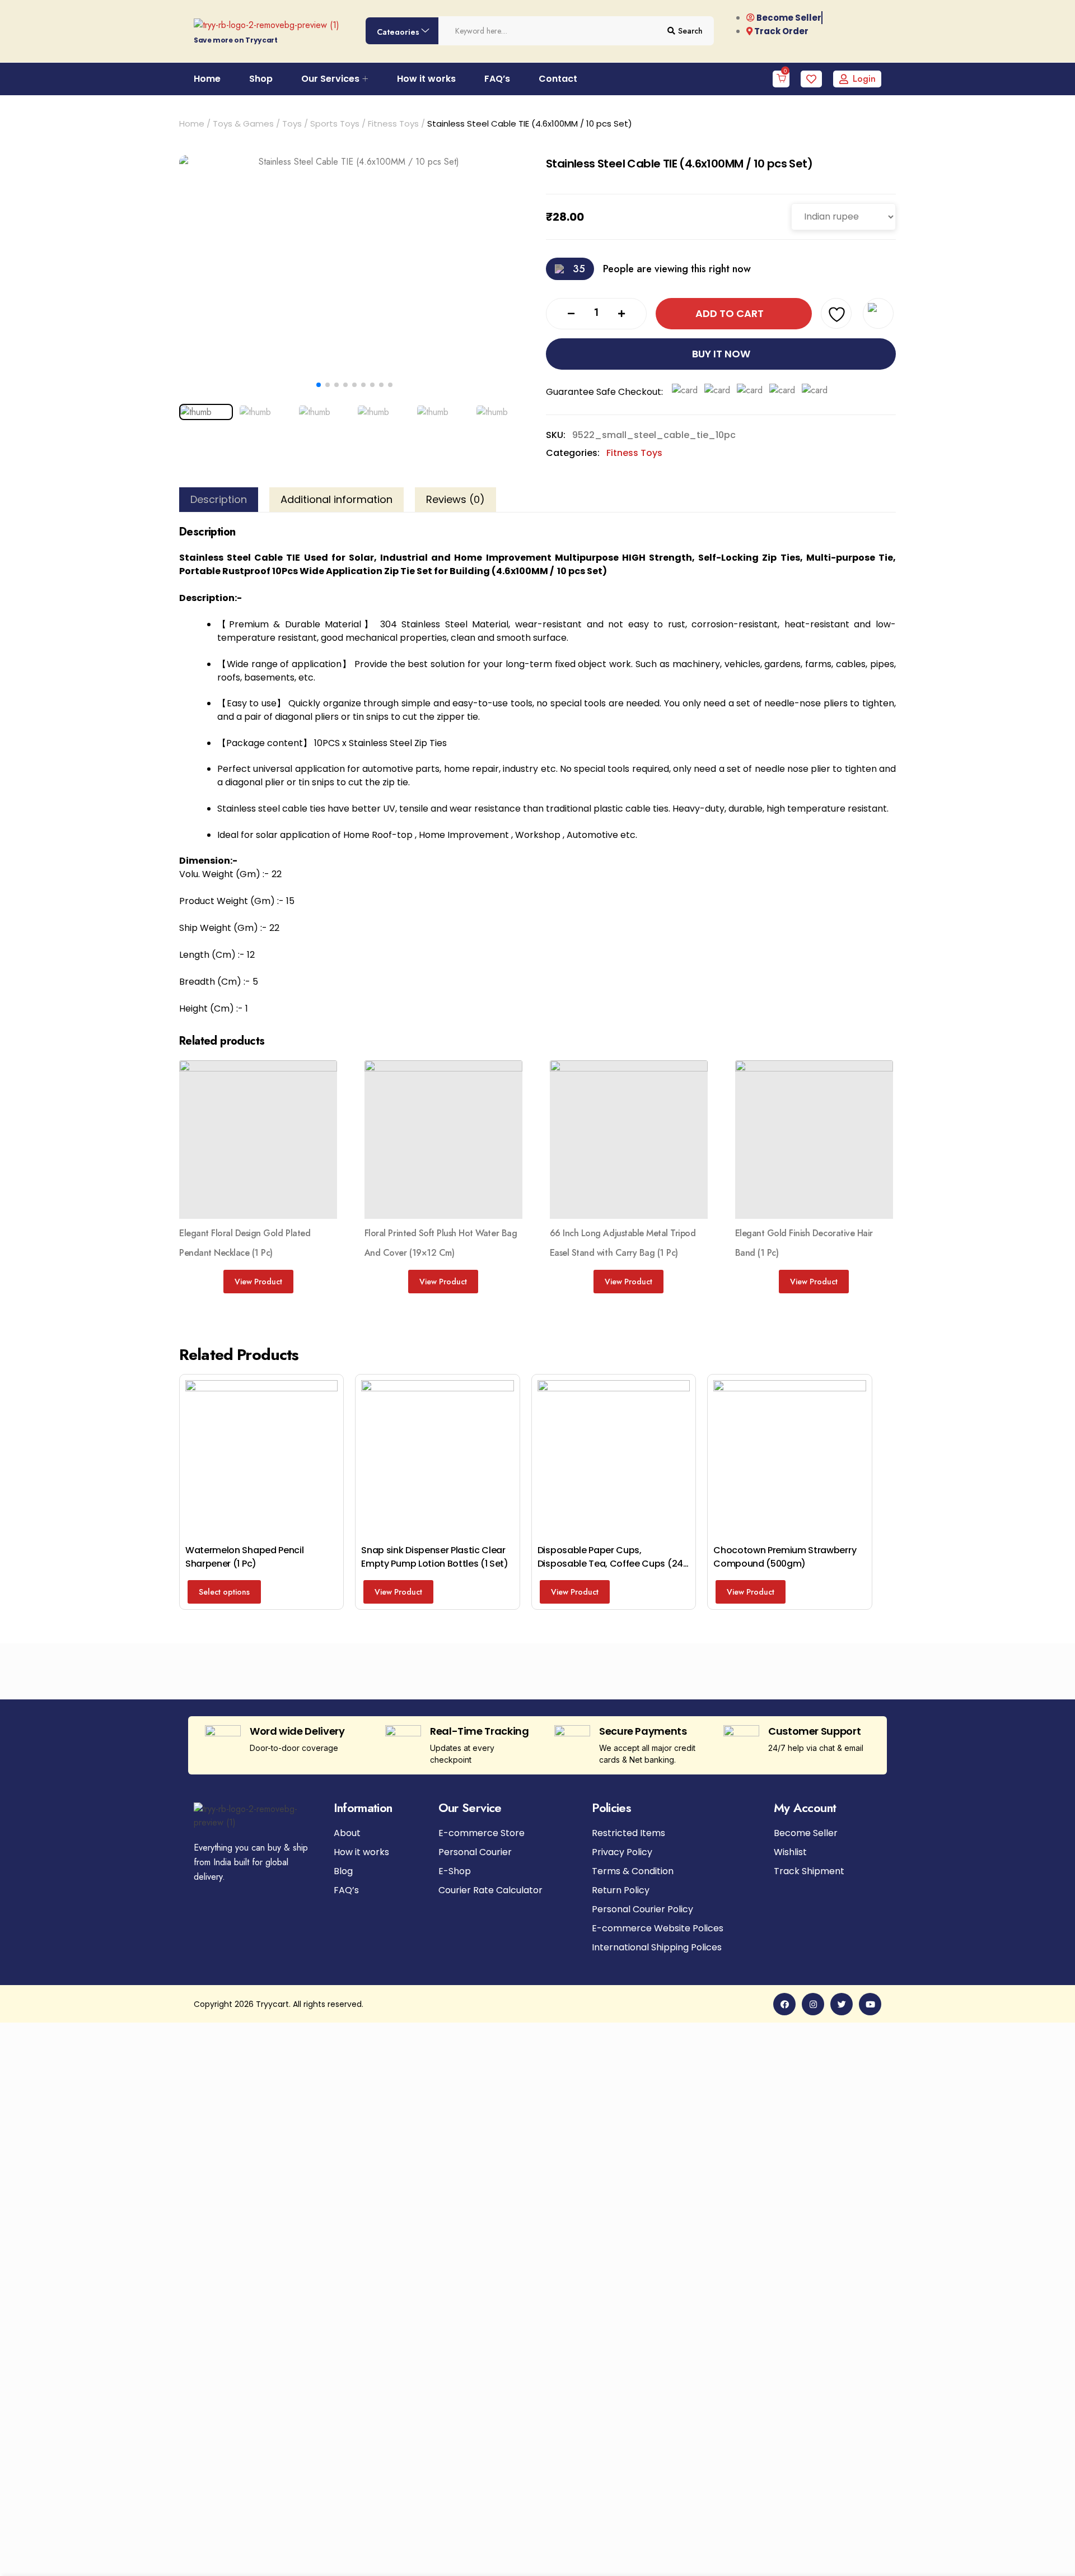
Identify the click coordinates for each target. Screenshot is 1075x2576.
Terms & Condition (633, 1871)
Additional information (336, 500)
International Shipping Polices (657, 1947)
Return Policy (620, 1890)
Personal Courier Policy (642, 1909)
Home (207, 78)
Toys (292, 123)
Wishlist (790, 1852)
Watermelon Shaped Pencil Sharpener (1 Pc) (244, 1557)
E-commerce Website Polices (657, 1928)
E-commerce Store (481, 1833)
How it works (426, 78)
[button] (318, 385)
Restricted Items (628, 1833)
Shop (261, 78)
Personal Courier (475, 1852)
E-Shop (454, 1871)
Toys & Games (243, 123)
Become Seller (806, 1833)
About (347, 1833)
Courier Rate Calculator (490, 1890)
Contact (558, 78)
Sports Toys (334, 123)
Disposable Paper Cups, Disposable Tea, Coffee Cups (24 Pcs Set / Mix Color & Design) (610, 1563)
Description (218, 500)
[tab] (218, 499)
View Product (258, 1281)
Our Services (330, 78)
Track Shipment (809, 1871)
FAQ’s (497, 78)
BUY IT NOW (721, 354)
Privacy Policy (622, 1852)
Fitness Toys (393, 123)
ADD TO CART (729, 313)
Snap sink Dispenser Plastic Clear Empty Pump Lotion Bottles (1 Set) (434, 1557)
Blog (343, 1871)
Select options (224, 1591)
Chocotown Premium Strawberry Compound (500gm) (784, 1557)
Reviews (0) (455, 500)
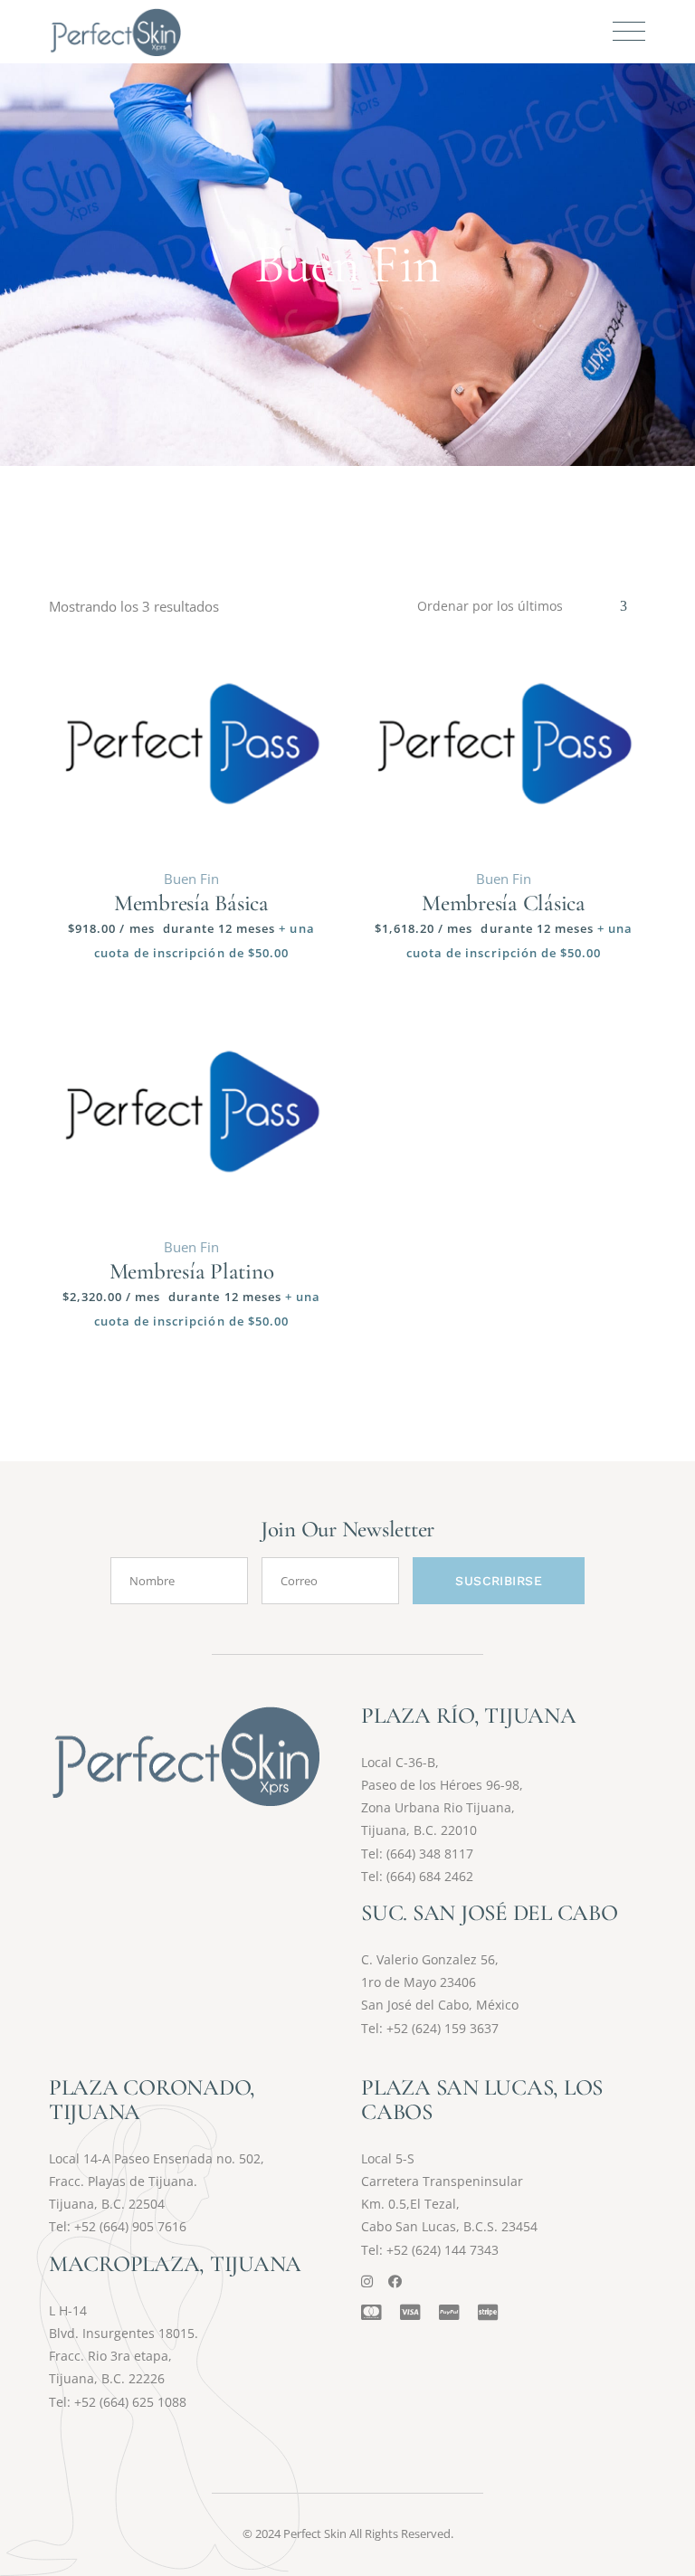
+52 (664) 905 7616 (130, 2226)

◆ ◆ ◆ ◆

EXERCISE DIRECTIONS -> Each line above gets copied exactly; leave the pictures out.

RESULT BELOW ->
Identify the click coordinates for each target. Screenshot is 1075x2576.
Terms & Condition (633, 1871)
Additional information (336, 500)
International Shipping Polices (657, 1947)
Return Policy (620, 1890)
Personal Courier Policy (642, 1909)
Home (207, 78)
Toys (292, 123)
Wishlist (790, 1852)
Watermelon Shaped Pencil Sharpener (1 Pc) (244, 1557)
E-commerce Website Polices (657, 1928)
E-commerce Store (481, 1833)
How it works (426, 78)
[button] (318, 385)
Restricted Items (628, 1833)
Shop (261, 78)
Personal Courier (475, 1852)
E-Shop (454, 1871)
Toys & Games (243, 123)
Become Seller (806, 1833)
About (347, 1833)
Courier Rate Calculator (490, 1890)
Contact (558, 78)
Sports Toys (334, 123)
Disposable Paper Cups, Disposable Tea, Coffee Cups (24 Pcs Set / Mix Color & Design) (610, 1563)
Description (218, 500)
[tab] (218, 499)
View Product (258, 1281)
Our Services (330, 78)
Track Shipment (809, 1871)
FAQ’s (497, 78)
BUY IT NOW (721, 354)
Privacy Policy (622, 1852)
Fitness Toys (393, 123)
ADD TO CART (729, 313)
Snap sink Dispenser Plastic Clear Empty Pump Lotion Bottles (1 Set) (434, 1557)
Blog (343, 1871)
Select options (224, 1591)
Chocotown Premium Strawberry Compound (500gm) (784, 1557)
Reviews (0) (455, 500)
+52 (664) 905 7616 (130, 2226)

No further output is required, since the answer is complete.